## What is needed
Pictures aside, restate the records below exactly as written.

====== Material to process ======

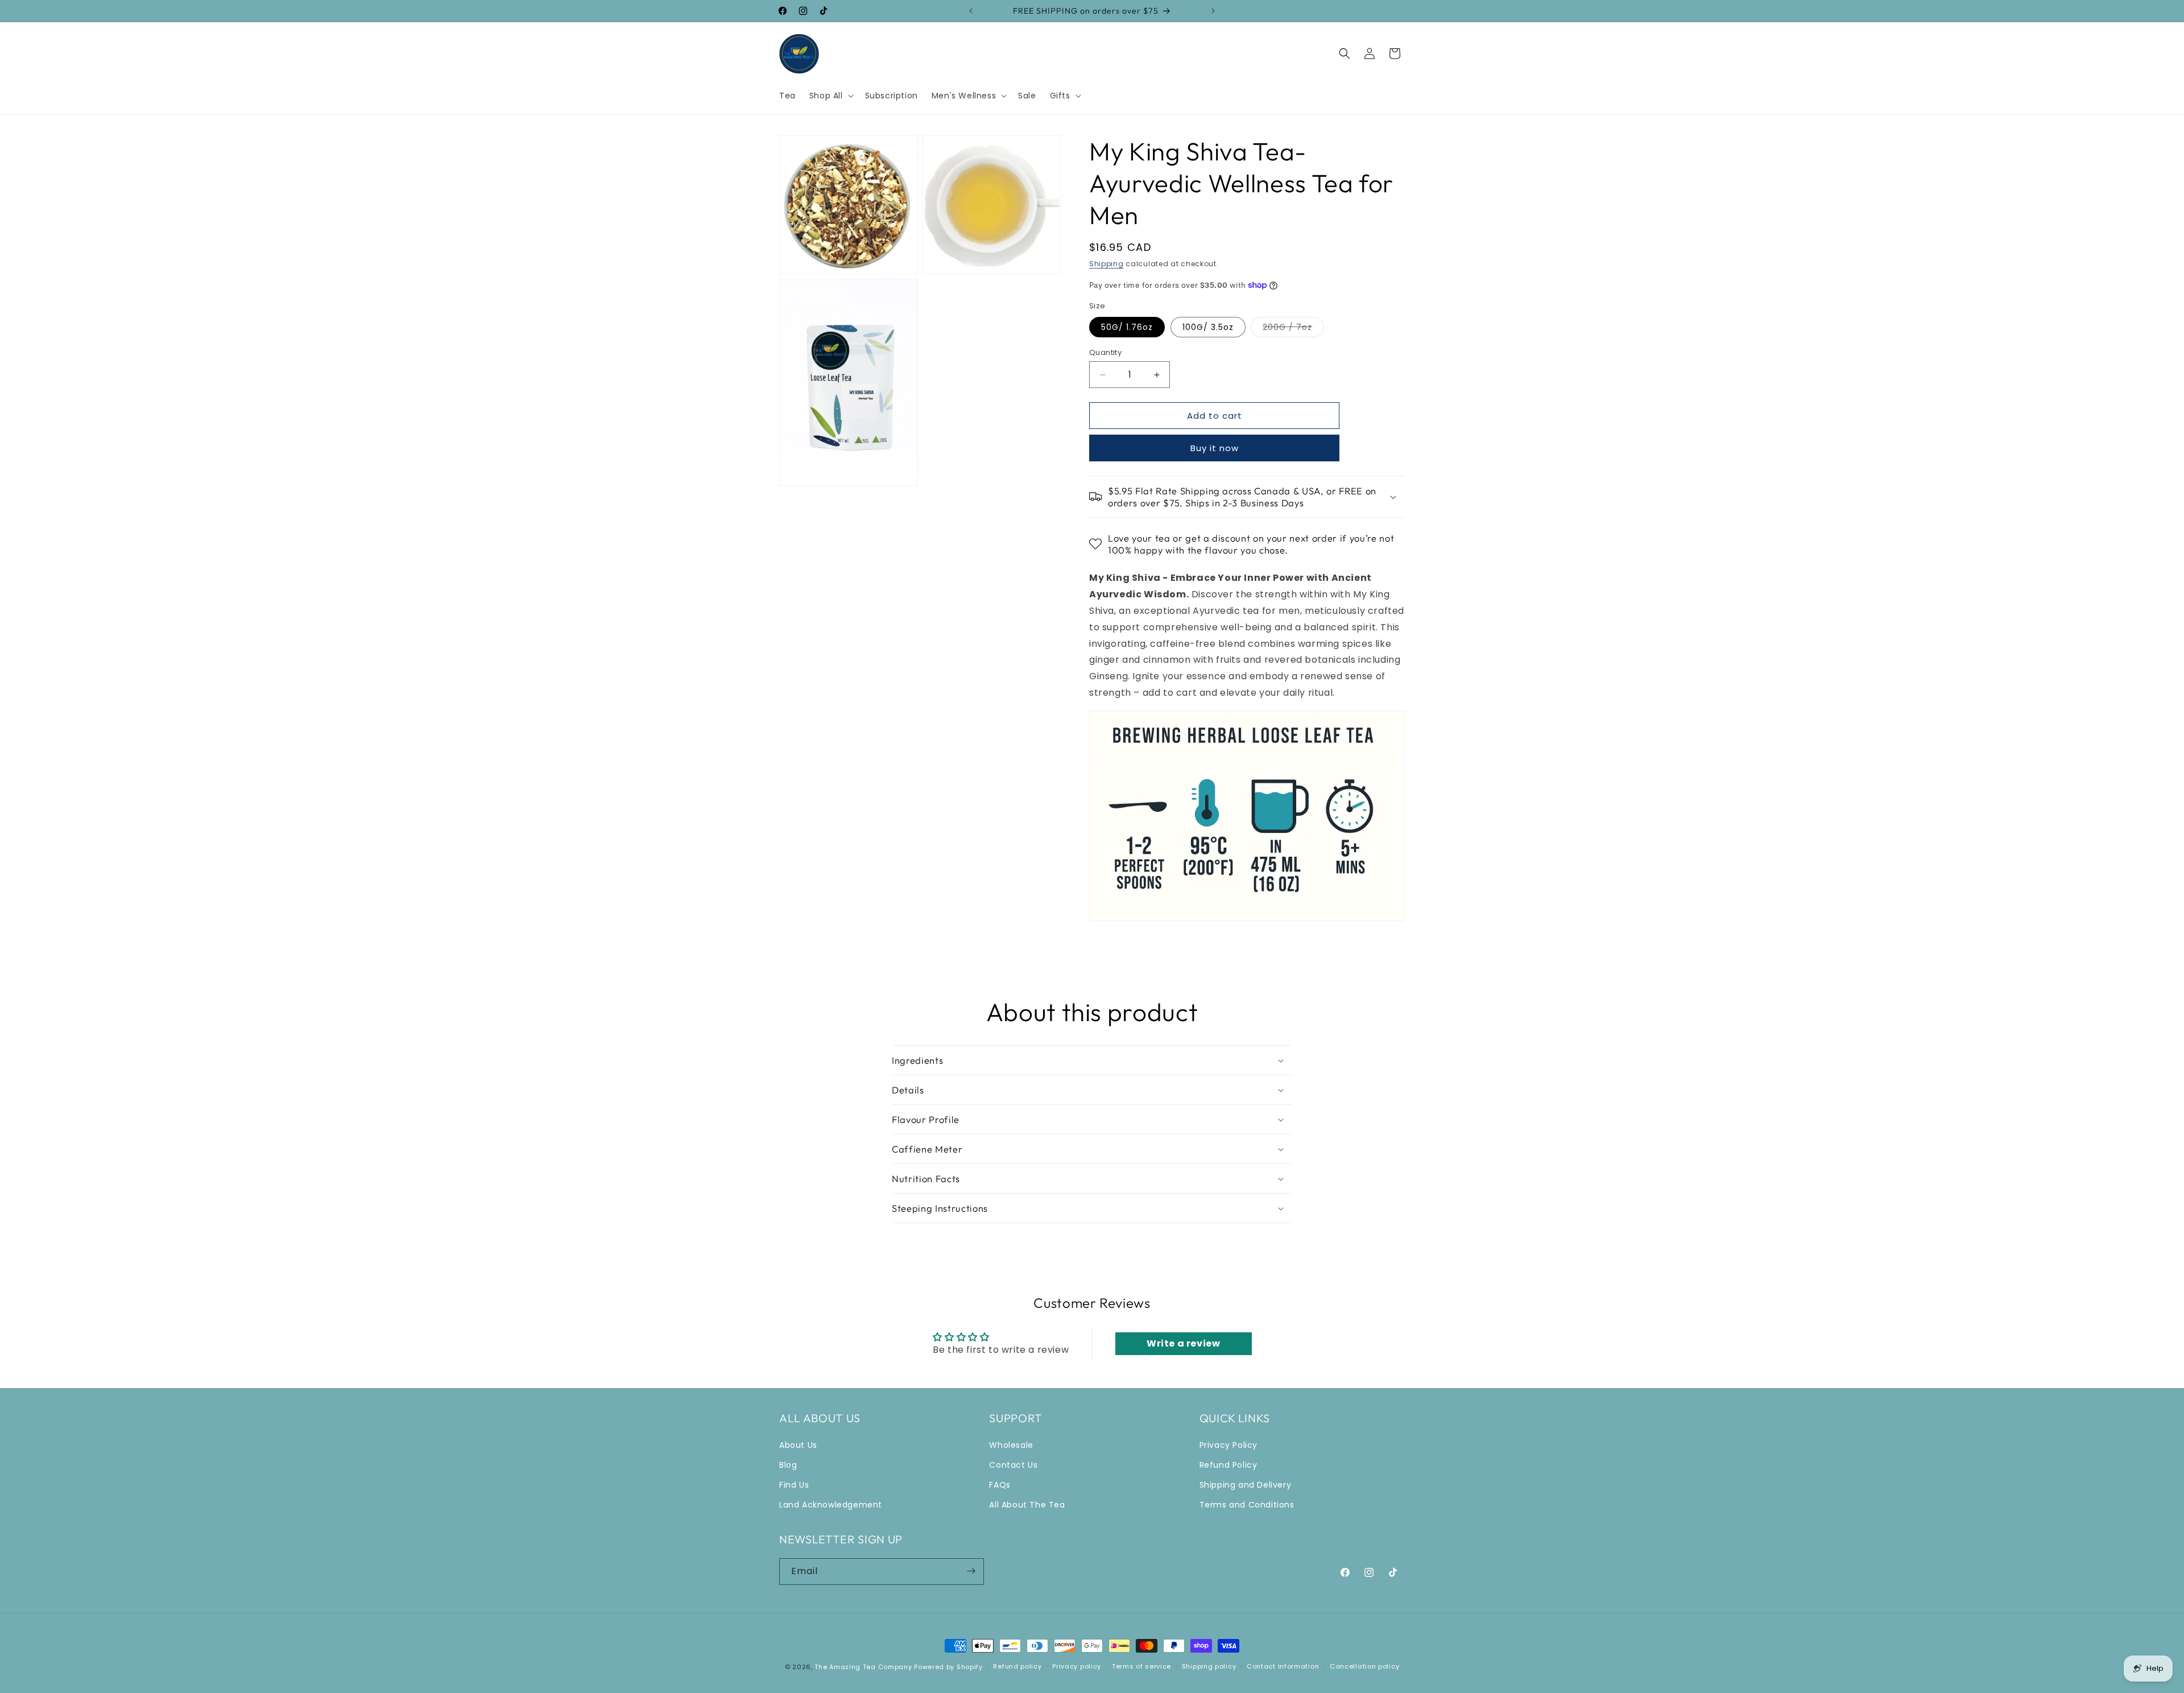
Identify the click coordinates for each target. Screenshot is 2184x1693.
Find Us (794, 1484)
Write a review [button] (1183, 1343)
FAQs (999, 1484)
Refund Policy (1228, 1464)
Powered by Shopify (948, 1666)
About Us (798, 1444)
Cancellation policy (1364, 1666)
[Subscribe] (970, 1571)
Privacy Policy (1228, 1444)
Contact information (1283, 1666)
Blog (788, 1464)
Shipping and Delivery (1245, 1484)
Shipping (1106, 264)
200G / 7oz (1293, 329)
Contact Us (1013, 1464)
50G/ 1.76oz (1127, 327)
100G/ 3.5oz (1208, 327)
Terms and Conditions (1246, 1504)
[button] (830, 96)
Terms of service (1141, 1666)
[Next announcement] (1213, 11)
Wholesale (1011, 1444)
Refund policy (1017, 1666)
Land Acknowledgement (830, 1504)
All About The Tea (1027, 1504)
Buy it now (1214, 448)
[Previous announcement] (970, 11)
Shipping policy (1209, 1666)
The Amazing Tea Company (863, 1666)
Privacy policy (1076, 1666)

======

## Answer box
Identify the click coordinates for each target. Screenshot is 2184x1693.
Find Us (794, 1484)
Write a review [button] (1183, 1343)
FAQs (999, 1484)
Refund Policy (1228, 1464)
Powered by Shopify (948, 1666)
About Us (798, 1444)
Cancellation policy (1364, 1666)
[Subscribe] (970, 1571)
Privacy Policy (1228, 1444)
Contact information (1283, 1666)
Blog (788, 1464)
Shipping and Delivery (1245, 1484)
Shipping (1106, 264)
200G / 7oz (1293, 329)
Contact Us (1013, 1464)
50G/ 1.76oz (1127, 327)
100G/ 3.5oz (1208, 327)
Terms and Conditions (1246, 1504)
[button] (830, 96)
Terms of service (1141, 1666)
[Next announcement] (1213, 11)
Wholesale (1011, 1444)
Refund policy (1017, 1666)
Land Acknowledgement (830, 1504)
All About The Tea (1027, 1504)
Buy it now (1214, 448)
[Previous announcement] (970, 11)
Shipping policy (1209, 1666)
The Amazing Tea Company (863, 1666)
Privacy policy (1076, 1666)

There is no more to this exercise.